### TASKS FOR THIS EXERCISE
[1] In the cryptography chapter excerpt, which electronic archive holds new results and recent research in cryptography?
[2] Carry on the cryptography chapter excerpt from the point where it stops.

----- PASSAGE SHOWN -----

How to Find More Information

Research in applied cryptography is presented at a large number of mathematics and cybersecurity conferences, including the USENIX Security Symposium, the International Conference on Applied Cryptography and Network Security (ACNS), and the International Cryptology Conference (CRYPTO). Likewise, research and experimental results appear in an assortment of journals and magazines, notably the Journal of Cryptology and IEEE Transactions on Information Forensics and Security. The Cryptology ePrint Archive also provides an electronic archive of new results and recent research cryptography.

Conclusion

In this chapter, we looked at how to use the scientific method to evaluate the design and application of cryptography. The key takeaways are:

  • One of the most common experimental evaluations in cryptography is the performance of cryptographic algorithms, including encryption time and power consumption.

  • Provably secure cryptography and security proofs are conditional and are not absolute guarantees of security. Security is guaranteed only as long as the underlying assumptions hold.

  • A security model is the combination of a trust and threat models that address the set of perceived risks. Every cybersecurity design needs a security model.

  • Scientific evaluation of cryptographic algorithms is important in resource-constrained IoT devices.

  • The evaluation of composable security and emergent properties remains an open problem. We looked at a hypothetical experiment to test secure communications in IoT networks.

References

  • Ran Canetti. Universally Composable Security: A New Paradigm for Cryptographic Protocols, Cryptology ePrint Archive, Report 2000/067, (July 16, 2013)

  • Bruce Schneier and Niels Ferguson. Cryptography Engineering: Design Principles and Practical Applications (Indianapolis, IN: Wiley, 2010)

  • Al Sweigart. Hacking Secret Ciphers with Python (Charleston, SC: CreateSpace Independent Publishing, 2013)

----- INFORMATION PROVIDED -----

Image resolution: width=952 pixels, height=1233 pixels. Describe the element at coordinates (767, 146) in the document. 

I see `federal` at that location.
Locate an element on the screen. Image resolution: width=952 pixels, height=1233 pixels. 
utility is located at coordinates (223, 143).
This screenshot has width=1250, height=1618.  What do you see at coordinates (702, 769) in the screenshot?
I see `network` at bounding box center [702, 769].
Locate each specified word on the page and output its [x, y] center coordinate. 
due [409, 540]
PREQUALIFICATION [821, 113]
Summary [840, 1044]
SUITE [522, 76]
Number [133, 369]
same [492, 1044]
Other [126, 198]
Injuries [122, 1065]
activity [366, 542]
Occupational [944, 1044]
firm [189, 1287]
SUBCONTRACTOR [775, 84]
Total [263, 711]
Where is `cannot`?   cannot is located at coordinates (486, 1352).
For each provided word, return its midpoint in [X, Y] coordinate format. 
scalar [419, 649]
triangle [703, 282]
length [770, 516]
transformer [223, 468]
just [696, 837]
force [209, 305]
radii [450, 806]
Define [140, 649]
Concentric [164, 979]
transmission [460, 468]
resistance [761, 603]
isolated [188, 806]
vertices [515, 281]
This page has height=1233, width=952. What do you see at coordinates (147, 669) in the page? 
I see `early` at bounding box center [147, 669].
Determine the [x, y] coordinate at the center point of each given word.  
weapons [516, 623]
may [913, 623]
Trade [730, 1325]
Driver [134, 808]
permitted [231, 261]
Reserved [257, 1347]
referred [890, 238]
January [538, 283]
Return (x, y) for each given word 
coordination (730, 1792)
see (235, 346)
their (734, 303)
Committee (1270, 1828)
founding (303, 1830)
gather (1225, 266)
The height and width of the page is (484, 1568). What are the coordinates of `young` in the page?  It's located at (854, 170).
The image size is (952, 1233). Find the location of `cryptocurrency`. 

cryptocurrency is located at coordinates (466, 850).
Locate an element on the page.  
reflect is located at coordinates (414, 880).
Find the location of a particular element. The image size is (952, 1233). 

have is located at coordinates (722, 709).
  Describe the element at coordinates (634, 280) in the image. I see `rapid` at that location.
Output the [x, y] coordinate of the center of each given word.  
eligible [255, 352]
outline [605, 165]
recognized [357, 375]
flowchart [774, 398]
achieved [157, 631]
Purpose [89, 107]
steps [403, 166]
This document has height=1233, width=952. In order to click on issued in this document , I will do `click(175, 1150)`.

-----

### ANSWERS FOR THE EXERCISE
[1] The Cryptology ePrint Archive.

[2]
1 As an example, an old version of GNU Privacy Guard (GPG) contained a flaw in the ElGamal crypto algorithm. The developer had this comment in the source code: “I don’t see a reason to have a x of about the same size as the p. It should be sufficient to have one about the size of q or the later used k plus a large safety margin. Decryption will be much faster with such an x.”

2 Mihir Bellare, Tadayoshi Kohno, and Chanathip Namprempre. 2002. “Authenticated encryption in SSH: provably fixing the SSH binary packet protocol.” In Proceedings of the 9th ACM conference on Computer and communications security (CCS ’02), Vijay Atluri (Ed.). ACM, New York, NY, USA, 1−11.

3 Martin R. Albrecht, Kenneth G. Paterson, and Gaven J. Watson. 2009. “Plaintext Recovery Attacks against SSH.” In Proceedings of the 2009 30th IEEE Symposium on Security and Privacy (SP ’09). IEEE Computer Society, Washington, DC, USA, 16−26.

4 Ray Beaulieu, Douglas Shors, Jason Smith, Stefan Treatman-Clark, Bryan Weeks, and Louis Wingers. The SIMON and SPECK Families of Lightweight Block Ciphers. Cryptology ePrint Archive, Report 2013/404, 2013.

5 Sebastian Gajek, Mark Manulis, Olivier Pereira, Ahmad-Reza Sadeghi, and Jorg Schwenk. “Universally Composable Security Analysis of TLS—Secure Sessions with Handshake and Record Layer Protocols.” In Proceedings of the 2nd International Conference on Provable Security (ProvSec ’08), Joonsang Baek, Feng Bao, Kefei Chen, and Xuejia Lai (Eds.). Springer-Verlag, Berlin, Heidelberg, 313-327, 2008.

6 This problem is based on one offered by Virgil D. Gligor in Security of Emergent Properties in Ad-Hoc Networks.